### LAVORO DA SVOLGERE
1. Rispondi a queste domande sul brano sulla confisca negli ecodelitti:
(a) Chi figura come presidente della sezione?
(b) Quale funzione caratterizza la confisca prevista dall'art. 452-undecies cod. pen.?
(c) Come viene qualificata la confisca ex art. 260-ter D.lgs. n. 152 del 2006?
2. Riprendi il brano sulla confisca negli ecodelitti dal punto in cui si interrompe e proseguilo.

### BRANO PROPOSTO
⟨

Cass. Sez. III n. 15965 del 27 maggio 2020 (CC 11 feb 2020)
Pres. Di Nicola Est. Andronio Ric. Santarelli
Ecodelitti.Confisca di cui all’art 452-undecies cod. pen.
E’ diversa la funzione riconducibile alla confisca di cui all’art 452-undecies cod. pen., rispetto a quella discendente dalla violazione delle disposizioni contravvenzionali. La confisca ex art. 452-undecies cod. pen., presenta, infatti, profili peculiari, in quanto caratterizzata non tanto da una funzione punitivo-sanzionatoria, bensì da una funzione risarcitoria-ripristinatoria, laddove, invece, la confisca ex art. 260-ter D.lgs. n. 152 del 2006 integra una misura di sanzionatoria, con funzione eminentemente repressiva.

⟩

### ESTRATTO DEI DATI
⟨

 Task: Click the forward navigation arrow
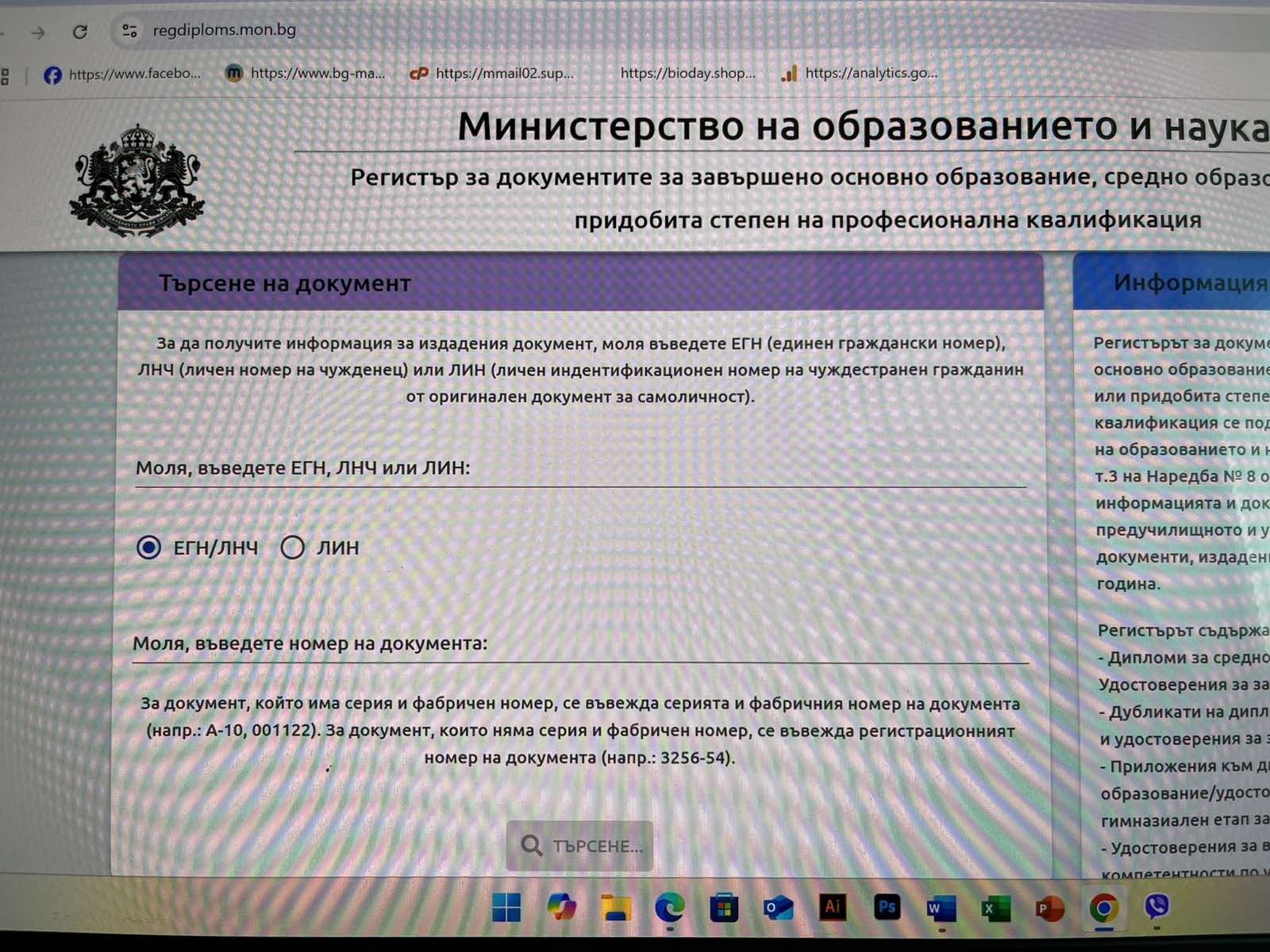point(37,33)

⟩

### SOLUZIONI DEGLI ESERCIZI
1.
(a) Di Nicola.
(b) Una funzione risarcitoria-ripristinatoria, non tanto punitivo-sanzionatoria.
(c) Come una misura sanzionatoria con funzione eminentemente repressiva.

2.
RITENUTO IN FATTO
1. Con ordinanza del 17 settembre 2019, il Tribunale di Frosinone ha rigettato l’appello cautelare proposto dal difensore dell’imputato avverso il provvedimento emesso dallo stesso Tribunale di Frosinone, con il quale era stata rigettata la richiesta di restituzione dell’autotreno di proprietà della “Gemitrans s.r.l.”, di cui l’imputato era direttore tecnico, sottoposto a sequestro in relazione al reato contravvenzionale di cui all’art. 256 del d.lgs. n. 152 del 2006, per avere trasportato rifiuti speciali pericolosi e non, in assenza delle necessarie autorizzazioni.
2. Avverso l’ordinanza l’imputato, tramite il difensore, ha proposto ricorso per cassazione, articolando un unico motivo di gravame, con il quale si deducono la violazione dell’art. 452-undecies cod. pen. e la manifesta illogicità della motivazione, nella parte in cui il Tribunale ha ritenuto non estensibile l’istituto premiale contemplato dall’ultimo comma della suddetta disposizione alle fattispecie contravvenzionali in materia ambientale.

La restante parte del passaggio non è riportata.